[x86] Refactoring and extensions of CMOV optimisations (!198) · Merge requests · FPC / FPC / FPC Source

J. Gareth "Kit" Moreton requested to merge CuriousKit/optimisations:cmov-const into main Apr 17, 2022

Summary

This merge request (which has been on and off for a few months now, hence the internal error numbers) rewrites the CMOV optimisations in OptPass2Jcc for x86 platforms and adds some new features, including the ability to optimise MOVs that write immediates to registers in places.

More specifically:

Existing CMOV optimisations in OptPass2Jcc have been refactored, mainly because it was proving difficult to remember what each local variable was set to (they now have more meaningful names, like hp_jump rather than hp4).
As a side-effect of the refactor, alignment hints are now properly removed with the labels during the CMOV optimisations.
OptPass2Jcc can now deal with Jcc/MOV/.lbl combinations where the MOV writes an immediate (constant) to a register by making use of the fairly new GetIntRegisterBetween instruction.
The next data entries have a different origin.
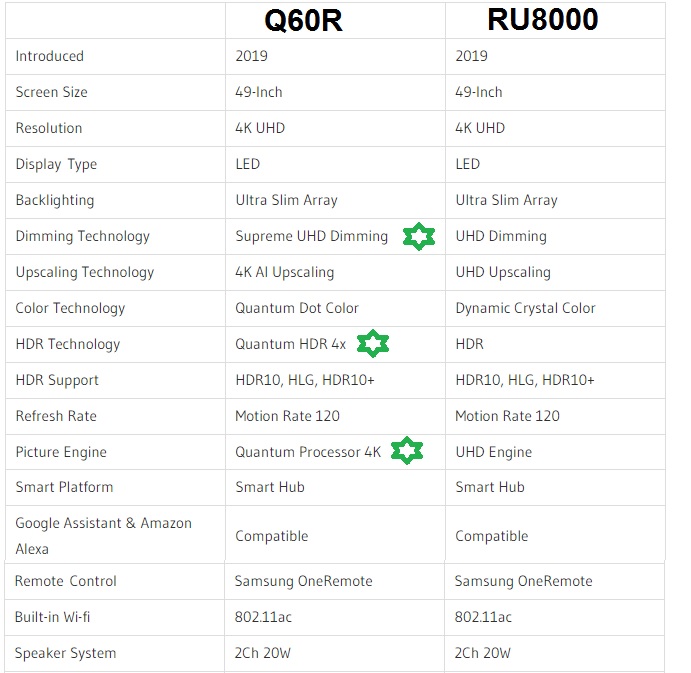691x673 pixels.
Task: Click the UHD Upscaling cell
Action: coord(503,272)
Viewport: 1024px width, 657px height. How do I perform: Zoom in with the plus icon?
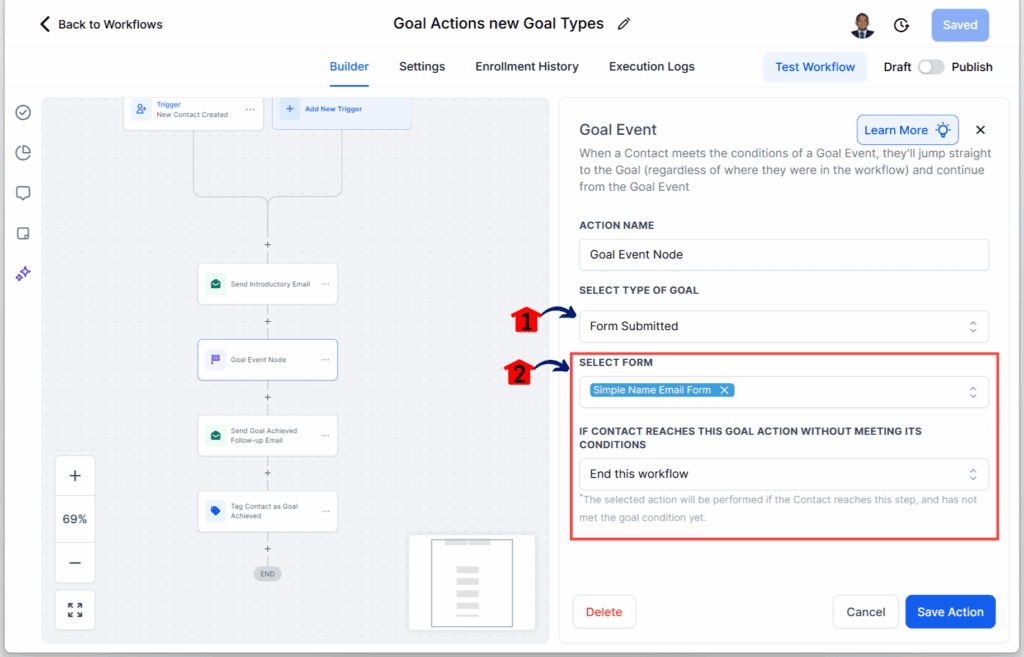click(75, 476)

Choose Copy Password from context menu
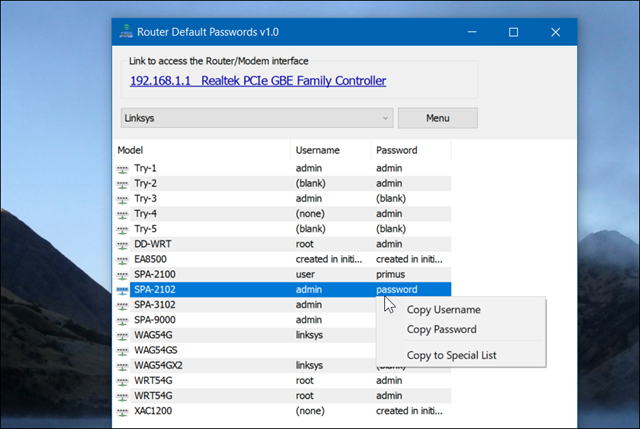point(441,329)
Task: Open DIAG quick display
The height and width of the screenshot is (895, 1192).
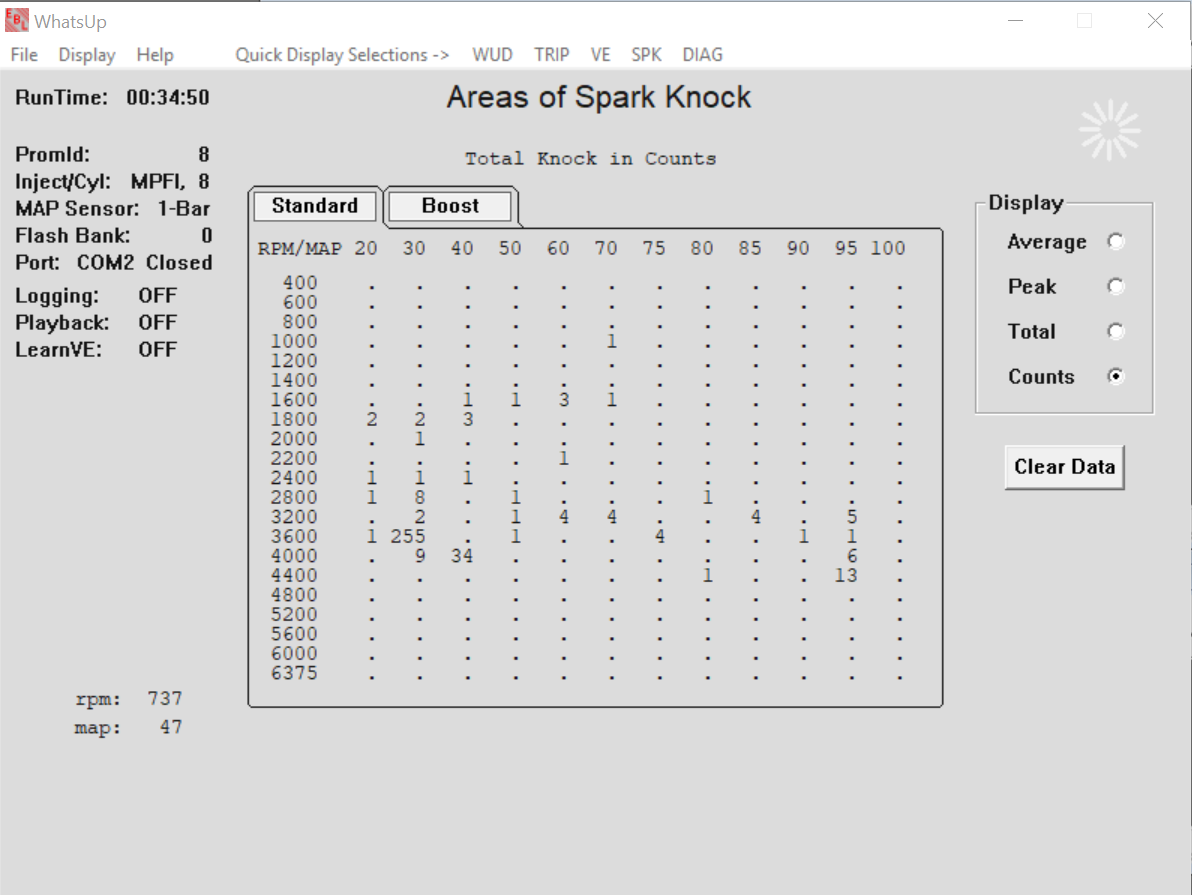Action: coord(702,55)
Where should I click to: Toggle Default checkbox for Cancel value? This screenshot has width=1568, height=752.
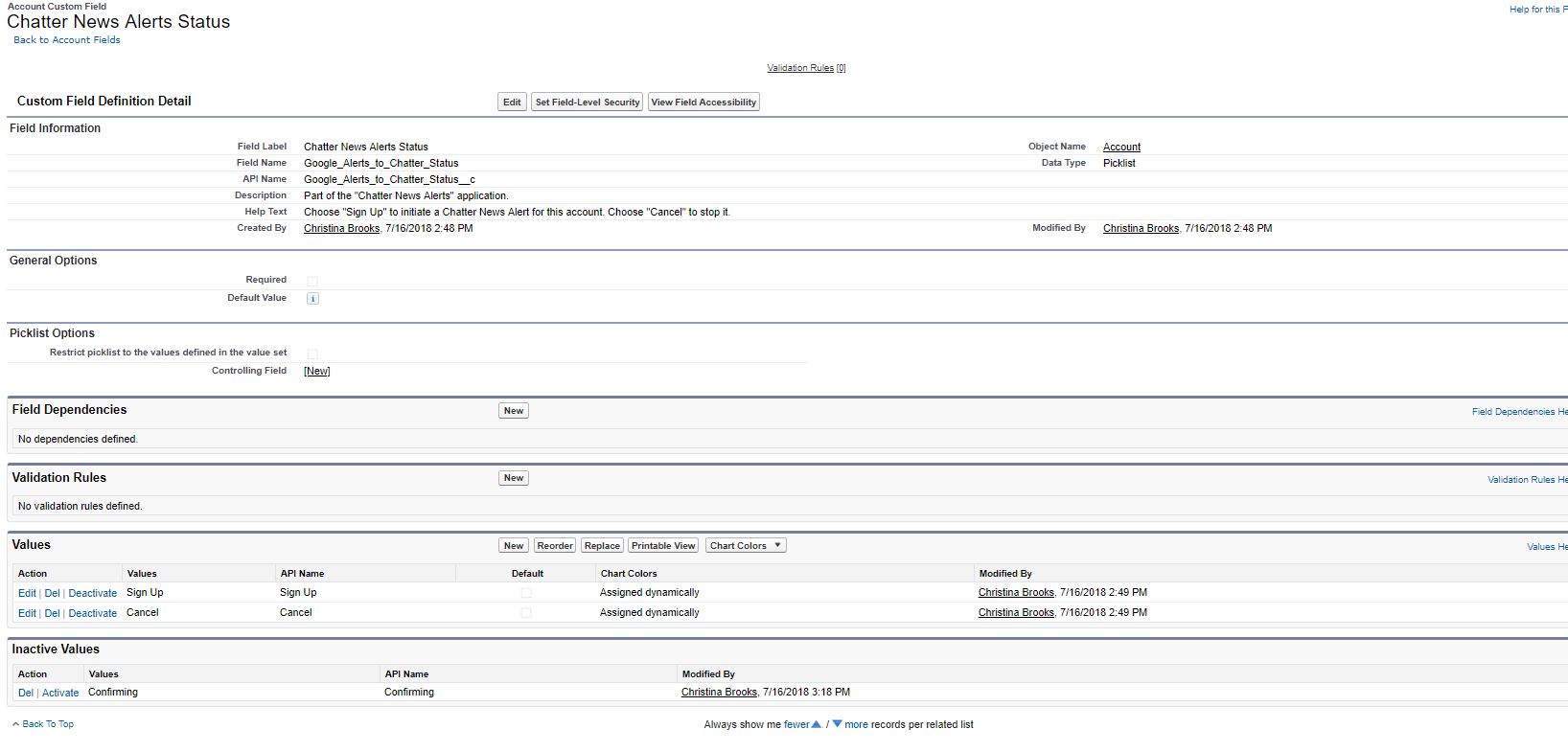point(526,613)
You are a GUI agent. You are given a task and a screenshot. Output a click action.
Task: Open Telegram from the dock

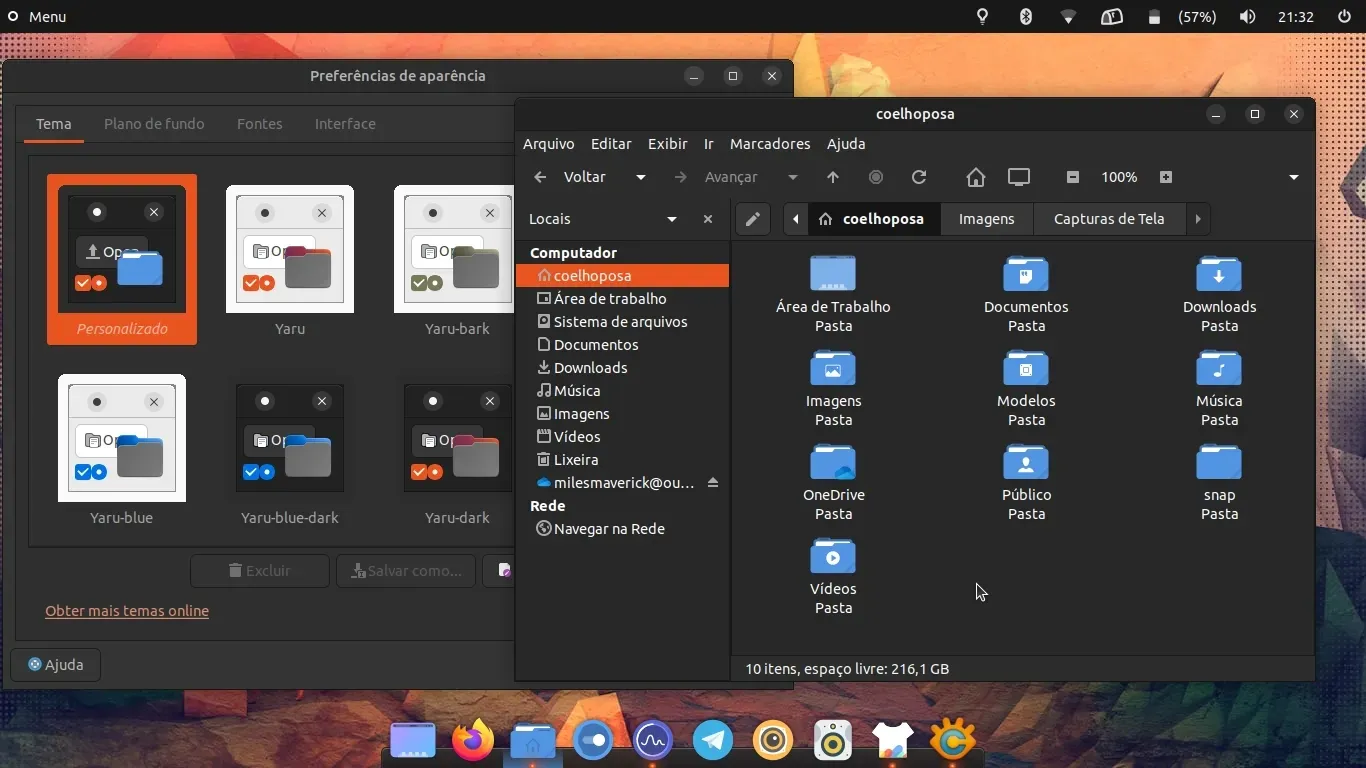pyautogui.click(x=713, y=741)
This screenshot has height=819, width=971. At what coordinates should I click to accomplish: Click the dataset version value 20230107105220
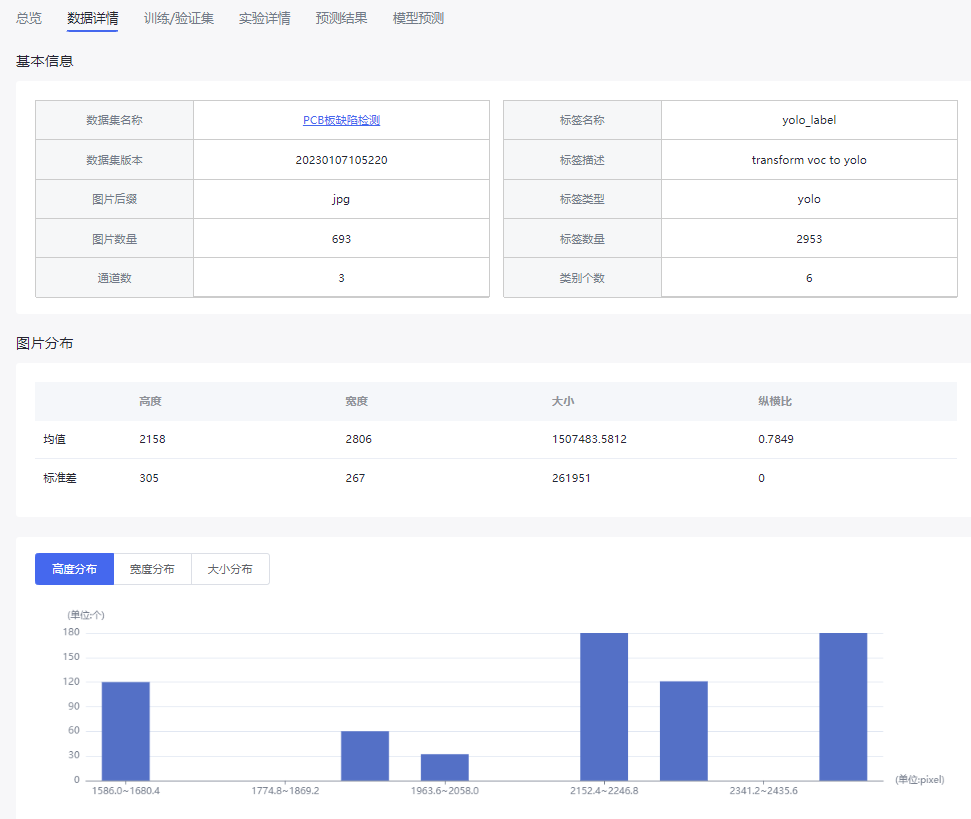[341, 160]
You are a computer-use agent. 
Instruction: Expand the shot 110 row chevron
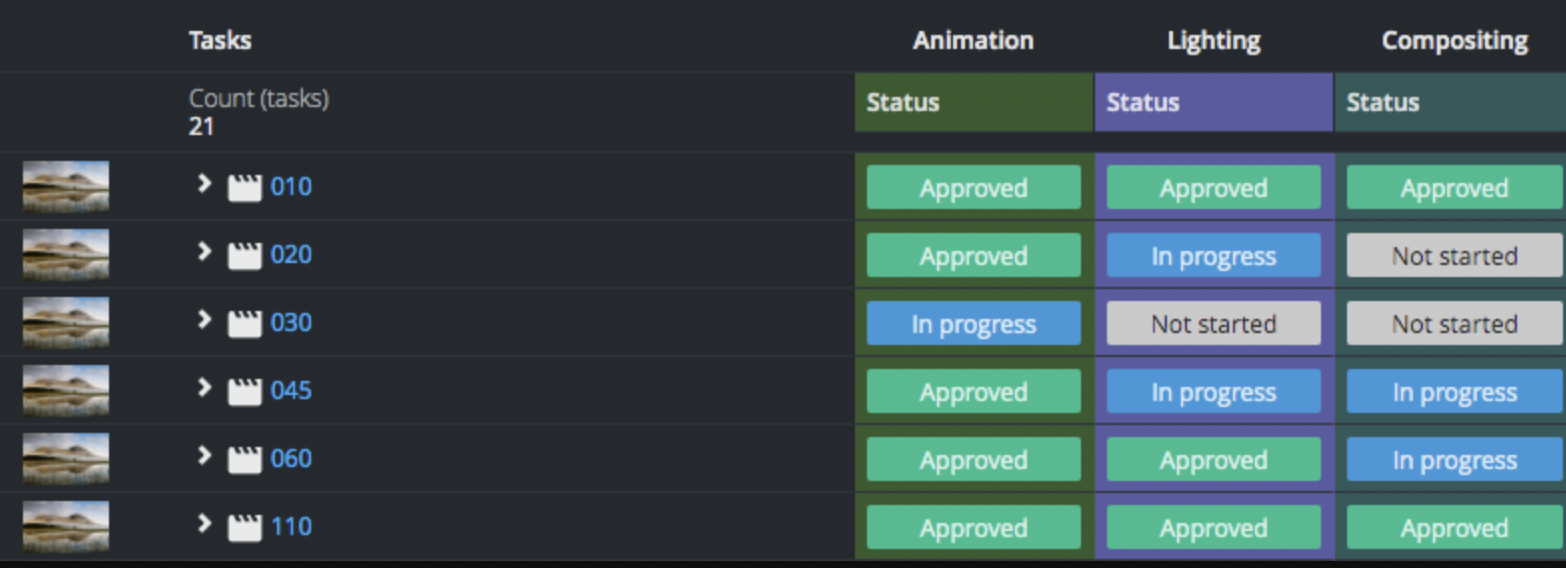coord(204,524)
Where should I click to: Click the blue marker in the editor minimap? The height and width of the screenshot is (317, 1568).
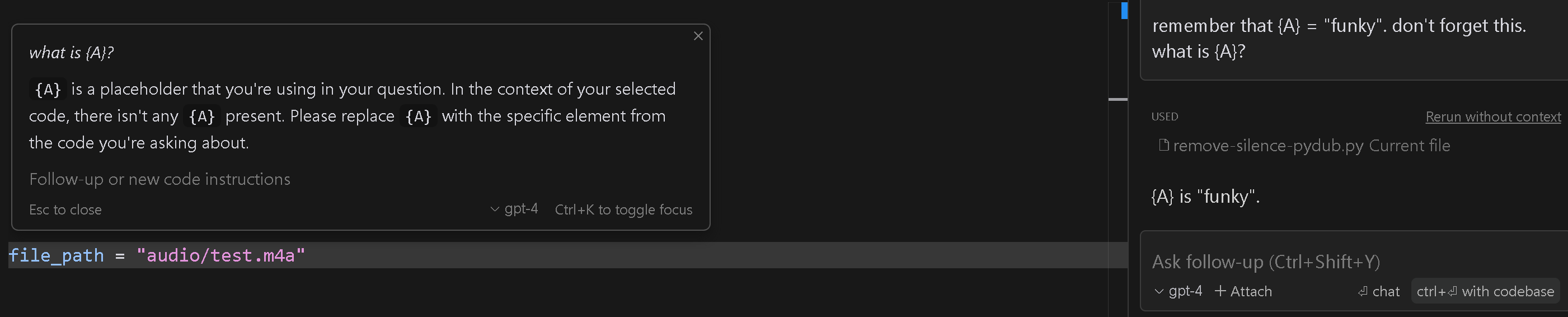tap(1124, 11)
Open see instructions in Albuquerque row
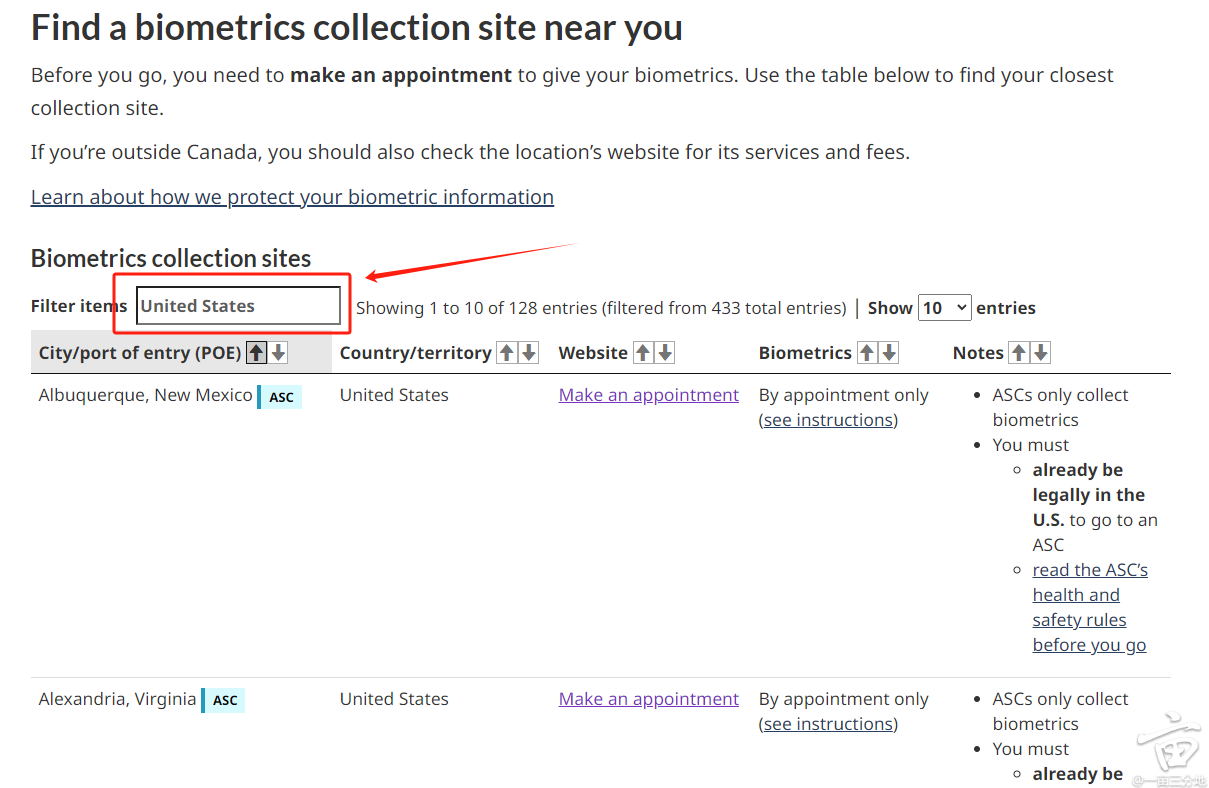This screenshot has width=1209, height=788. pyautogui.click(x=828, y=420)
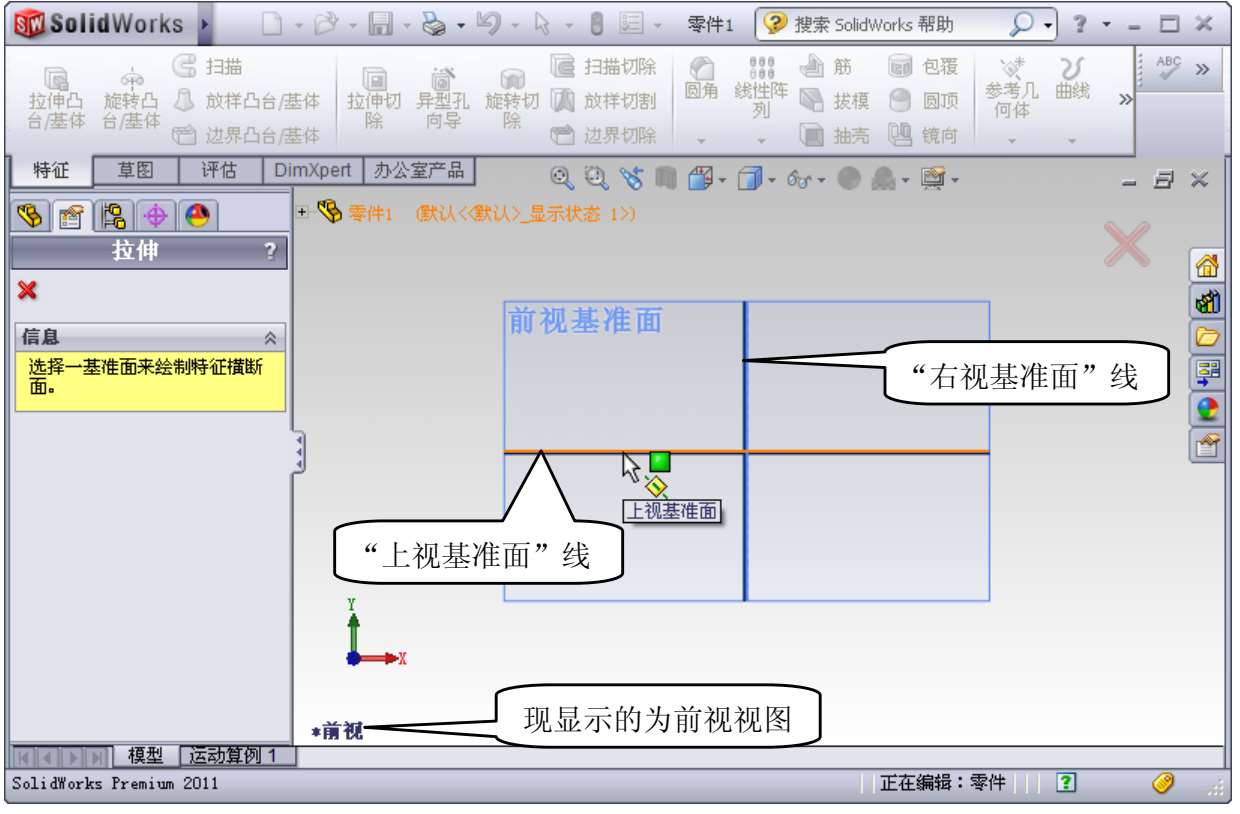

This optimisation is not performed under -Os due to it creating additional instructions and hence increasing code size.
As part of the CMOV optimisations, the compiler will now pick up when two opposing CMOVs (have opposite conditions) write to the same register, and will try to ensure the first one is a MOV and is positioned as early as possible in order to improve performance.
As part of the above two points, the compiler will attempt to move the MOV instructions to before the CMP or TEST instruction (if they exist) that appears prior to the Jcc instruction. It will also try to go further if something like SUB or AND etc. appears before that instruction, thus ensuring optimisations performed later by PostPeepholeOptTestOr are not lost.
A new TrySwapMovOp method has been introduced to facilitate the above, and TrySwapMovCmp has been rewritten to use this. At the same time, some bug fixes were made where MOVSS was checked instead of MOVSD when checking to see if it's the 0-operand (i.e. REP MOVSD) or 2-operand version (the SSE instruction).
IsRefSafe now returns true if the reference type is addr_full, although i386 does not currently permit addr_full references in CMOV optimisations because these sometimes get turned into immediates (usually because the reference points to a small global constant) and raise assembler errors when they appear in CMOV instructions. This will be subject to further research.
OptPass1CMP now detects CMP/JE/MOV/.lbl and CMP/JNE/MOV/.lbl combinations where the operands of the CMP and MOV instructions are identical (possibly in reverse order). When found, only the MOV is kept when the conditional jump is JE, and everything is removed (unless the label has other references) in the JNE case, because the end result is that the two operands will always be identical afterwards. The case with JE seems to be popular in property setters.
Even if IsRefSafe returns False, if a reference in a MOV instruction appears exactly as it does in the most recent comparison (the one that sets the current conditional flags), then CMOV is permitted because if the reference is invalid, a segmentation fault will have already occurred.

System

Processor architecture: i386, x86_64

What is the current bug behavior?

N/A

What is the behavior after applying this patch?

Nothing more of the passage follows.